About

About

My journey started with a simple question: why are the most elegant deep learning models so computationally inefficient?

To answer this, I first went deep into the fundamentals of Deep Learning and the Linear Algebra that underpins modern architectures like the Transformer. But understanding the ‘why’ wasn’t enough; I needed to understand the ‘how’. This drove me down the stack to the metal of GPU architecture.

To bridge this gap, I taught myself CUDA C++ from first principles, focusing on how fundamental operations are actually executed. My work is now centered on analyzing these core mechanisms and writing custom, I/O-aware kernels for operations like attention and convolution to solve fundamental performance puzzles.


My Core Interests

My focus lies at the intersection of deep learning theory, systems programming, and high-performance computing.

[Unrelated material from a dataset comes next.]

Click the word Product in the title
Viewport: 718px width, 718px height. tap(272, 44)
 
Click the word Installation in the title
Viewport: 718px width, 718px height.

  • 🧠 Deep Learning & Model Optimization: Applying first-principles knowledge to analyze, compress, and prune complex models like Transformers and CNNs.

  • High-Performance Kernel Development: Writing custom C++ and CUDA kernels from scratch to accelerate core computational bottlenecks (e.g., attention, convolution, sparse matrix operations).

  • ⚙️ AI Systems Research/Engineering: Bridging the gap between algorithmic theory and hardware-efficient implementation to build powerful and accessible AI.